◆ **Document text**
####
Wednesday Morning Briefing

President Donald Trump defended his comments following violence in Virginia, Typhoon Hato has slammed into Hong Kong and south China and Wal-Mart is teaming up with Google to enter the voice-shopping market.

Police wearing riot gear guard a statue of a Confederate soldier nicknamed Silent Sam on the campus of the University of North Carolina during a demonstration for its removal in Chapel Hill, North Carolina, U.S. August 22, 2017. REUTERS/Jonathan Drake

U.S.

President Donald Trump revved up supporters on Tuesday with a defense of his response to a white supremacist-organized rally in Virginia and a promise to shut down the U.S. government if necessary to build a wall along the border with Mexico. Under fire for saying "both sides" were to blame for the violence between white supremacists and left-wing counter protesters in Virginia on Aug. 12, Trump accused television networks of ignoring his calls for unity in the aftermath. 

Charlottesville to cover Confederate statues after chaotic meeting 

Trump hints at pardon for former Arizona Sheriff Arpaio 

Egypt cancels Kushner meeting with minister after denial of aid

Special Report

Part 1: In the most detailed study ever of fatalities and litigation involving police use of stun guns, Reuters finds more than 150 autopsy reports citing Tasers as a cause or contributor to deaths across America. Behind the fatalities is a sobering reality: Many who die are among society’s vulnerable – unarmed, in psychological distress and seeking help.
####
◆ **Stored records**
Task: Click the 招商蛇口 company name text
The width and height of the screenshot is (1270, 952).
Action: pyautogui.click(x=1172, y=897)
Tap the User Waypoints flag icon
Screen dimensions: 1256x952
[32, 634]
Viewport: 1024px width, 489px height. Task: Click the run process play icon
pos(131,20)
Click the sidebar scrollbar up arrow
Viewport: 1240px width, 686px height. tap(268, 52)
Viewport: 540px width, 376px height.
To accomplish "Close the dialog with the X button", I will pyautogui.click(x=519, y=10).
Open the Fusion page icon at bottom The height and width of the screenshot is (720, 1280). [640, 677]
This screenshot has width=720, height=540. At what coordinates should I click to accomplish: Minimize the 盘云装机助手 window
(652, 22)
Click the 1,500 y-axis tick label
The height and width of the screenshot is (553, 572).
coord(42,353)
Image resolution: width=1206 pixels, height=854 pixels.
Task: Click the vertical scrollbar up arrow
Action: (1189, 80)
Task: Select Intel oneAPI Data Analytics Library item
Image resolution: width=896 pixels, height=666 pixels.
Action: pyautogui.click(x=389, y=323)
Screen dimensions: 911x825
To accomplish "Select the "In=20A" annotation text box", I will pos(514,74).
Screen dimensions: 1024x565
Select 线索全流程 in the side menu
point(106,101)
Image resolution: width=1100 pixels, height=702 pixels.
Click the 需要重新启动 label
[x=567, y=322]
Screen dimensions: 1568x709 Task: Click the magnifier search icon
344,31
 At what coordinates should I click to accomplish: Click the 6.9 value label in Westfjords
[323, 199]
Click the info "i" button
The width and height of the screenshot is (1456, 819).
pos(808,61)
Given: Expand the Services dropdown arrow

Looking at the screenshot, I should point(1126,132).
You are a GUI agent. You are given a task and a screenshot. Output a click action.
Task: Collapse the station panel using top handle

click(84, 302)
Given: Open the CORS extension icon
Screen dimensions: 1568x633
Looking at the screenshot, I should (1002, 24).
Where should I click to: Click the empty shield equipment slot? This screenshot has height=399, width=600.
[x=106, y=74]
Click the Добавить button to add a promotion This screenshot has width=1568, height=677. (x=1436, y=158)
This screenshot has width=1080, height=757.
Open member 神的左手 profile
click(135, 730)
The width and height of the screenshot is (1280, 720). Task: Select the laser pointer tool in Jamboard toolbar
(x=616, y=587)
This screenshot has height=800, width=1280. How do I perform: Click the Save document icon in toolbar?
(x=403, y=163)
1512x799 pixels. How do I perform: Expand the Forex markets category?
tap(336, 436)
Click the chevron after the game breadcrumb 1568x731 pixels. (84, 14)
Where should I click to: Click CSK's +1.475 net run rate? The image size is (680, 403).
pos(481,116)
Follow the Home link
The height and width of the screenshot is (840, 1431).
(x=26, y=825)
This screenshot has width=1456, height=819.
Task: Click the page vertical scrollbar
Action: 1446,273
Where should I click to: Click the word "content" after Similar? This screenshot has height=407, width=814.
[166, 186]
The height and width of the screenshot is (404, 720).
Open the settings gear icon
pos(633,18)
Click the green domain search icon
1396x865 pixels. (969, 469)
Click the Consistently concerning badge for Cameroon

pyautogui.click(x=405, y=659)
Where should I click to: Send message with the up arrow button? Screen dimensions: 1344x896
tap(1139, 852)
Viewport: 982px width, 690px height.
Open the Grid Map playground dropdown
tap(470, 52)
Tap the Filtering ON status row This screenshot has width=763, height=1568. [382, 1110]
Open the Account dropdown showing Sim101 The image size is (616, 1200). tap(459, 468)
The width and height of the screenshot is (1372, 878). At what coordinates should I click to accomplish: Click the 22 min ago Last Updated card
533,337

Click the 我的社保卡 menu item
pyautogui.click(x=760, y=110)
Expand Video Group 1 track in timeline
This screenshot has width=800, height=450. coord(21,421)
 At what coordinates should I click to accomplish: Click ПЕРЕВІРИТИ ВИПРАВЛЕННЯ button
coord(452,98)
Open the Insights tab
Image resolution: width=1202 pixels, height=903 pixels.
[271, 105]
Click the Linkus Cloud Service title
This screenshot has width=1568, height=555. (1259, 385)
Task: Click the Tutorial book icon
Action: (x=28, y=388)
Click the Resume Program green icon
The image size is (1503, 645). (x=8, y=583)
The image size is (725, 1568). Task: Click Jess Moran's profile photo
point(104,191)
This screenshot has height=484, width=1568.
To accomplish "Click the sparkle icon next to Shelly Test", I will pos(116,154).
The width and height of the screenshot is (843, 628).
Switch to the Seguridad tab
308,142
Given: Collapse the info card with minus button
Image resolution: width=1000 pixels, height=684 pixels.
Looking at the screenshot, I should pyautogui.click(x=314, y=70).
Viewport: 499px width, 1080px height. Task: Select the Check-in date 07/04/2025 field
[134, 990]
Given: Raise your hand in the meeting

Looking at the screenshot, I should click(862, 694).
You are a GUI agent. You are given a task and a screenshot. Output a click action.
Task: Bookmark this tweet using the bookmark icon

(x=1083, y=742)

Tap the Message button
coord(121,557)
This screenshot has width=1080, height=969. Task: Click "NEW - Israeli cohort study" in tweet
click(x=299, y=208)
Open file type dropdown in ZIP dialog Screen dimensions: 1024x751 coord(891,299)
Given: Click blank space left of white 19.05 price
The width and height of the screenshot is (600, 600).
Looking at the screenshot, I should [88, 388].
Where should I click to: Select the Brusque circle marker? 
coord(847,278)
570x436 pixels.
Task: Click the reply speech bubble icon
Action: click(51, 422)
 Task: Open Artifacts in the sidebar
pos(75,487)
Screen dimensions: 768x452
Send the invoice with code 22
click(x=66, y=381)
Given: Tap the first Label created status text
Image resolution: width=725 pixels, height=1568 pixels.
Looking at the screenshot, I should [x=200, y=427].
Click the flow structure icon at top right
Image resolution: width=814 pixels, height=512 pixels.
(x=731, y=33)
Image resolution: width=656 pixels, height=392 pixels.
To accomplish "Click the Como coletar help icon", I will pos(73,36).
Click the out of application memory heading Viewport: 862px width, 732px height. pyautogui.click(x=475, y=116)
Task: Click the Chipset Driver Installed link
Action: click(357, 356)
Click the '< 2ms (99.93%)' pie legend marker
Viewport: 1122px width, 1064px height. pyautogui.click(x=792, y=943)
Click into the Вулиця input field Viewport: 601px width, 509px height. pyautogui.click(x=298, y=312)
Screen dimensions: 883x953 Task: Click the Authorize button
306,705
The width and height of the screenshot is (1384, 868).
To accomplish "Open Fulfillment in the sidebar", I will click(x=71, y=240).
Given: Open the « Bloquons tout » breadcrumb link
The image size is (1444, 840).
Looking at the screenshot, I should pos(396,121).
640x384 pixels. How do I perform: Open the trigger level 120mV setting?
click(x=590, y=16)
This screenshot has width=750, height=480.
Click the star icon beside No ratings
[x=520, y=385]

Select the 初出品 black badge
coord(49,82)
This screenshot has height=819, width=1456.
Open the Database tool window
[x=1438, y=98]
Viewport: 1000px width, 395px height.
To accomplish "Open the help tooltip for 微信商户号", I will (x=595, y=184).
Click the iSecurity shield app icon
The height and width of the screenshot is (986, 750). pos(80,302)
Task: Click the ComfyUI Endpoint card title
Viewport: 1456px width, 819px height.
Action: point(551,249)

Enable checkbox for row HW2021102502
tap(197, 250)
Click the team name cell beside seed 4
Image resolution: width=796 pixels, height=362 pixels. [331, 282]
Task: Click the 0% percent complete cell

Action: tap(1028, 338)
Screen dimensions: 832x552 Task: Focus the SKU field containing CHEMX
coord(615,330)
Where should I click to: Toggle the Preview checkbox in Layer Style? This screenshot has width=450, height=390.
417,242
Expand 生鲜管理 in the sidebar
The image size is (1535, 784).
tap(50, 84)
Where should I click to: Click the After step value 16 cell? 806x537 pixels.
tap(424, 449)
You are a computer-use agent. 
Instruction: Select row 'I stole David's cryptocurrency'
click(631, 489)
####
◆ **What is asked**
According to the morning briefing, what would Trump shut down the U.S. government to build if necessary?

◆ **Reply**
A wall along the border with Mexico.